**Work required**
Copy every record exactly, and keep the pictures out.
○ ○ ○ ○ ○ ○ ○
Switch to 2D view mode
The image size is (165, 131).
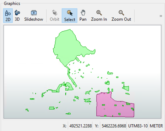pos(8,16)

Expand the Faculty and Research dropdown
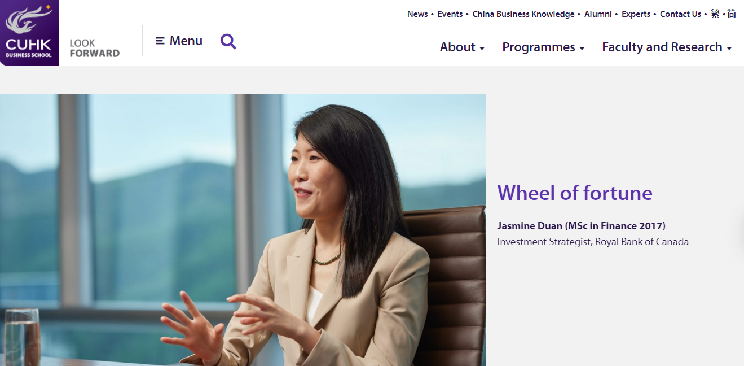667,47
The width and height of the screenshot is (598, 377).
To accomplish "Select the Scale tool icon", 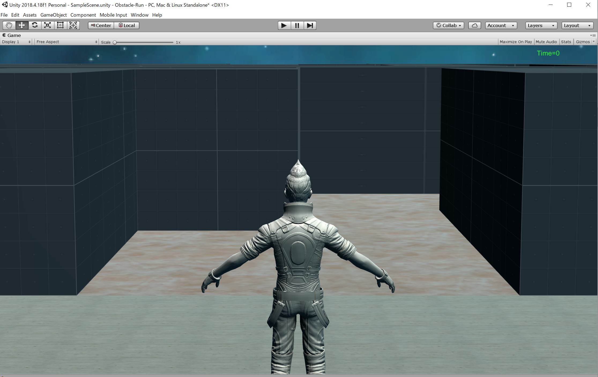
○ ○ ○ ○ ○ ○ ○
**Written response**
Switch to 2D view mode
The image size is (165, 131).
pos(8,16)

Expand the Faculty and Research dropdown
667,47
The width and height of the screenshot is (598, 377).
To accomplish "Select the Scale tool icon", 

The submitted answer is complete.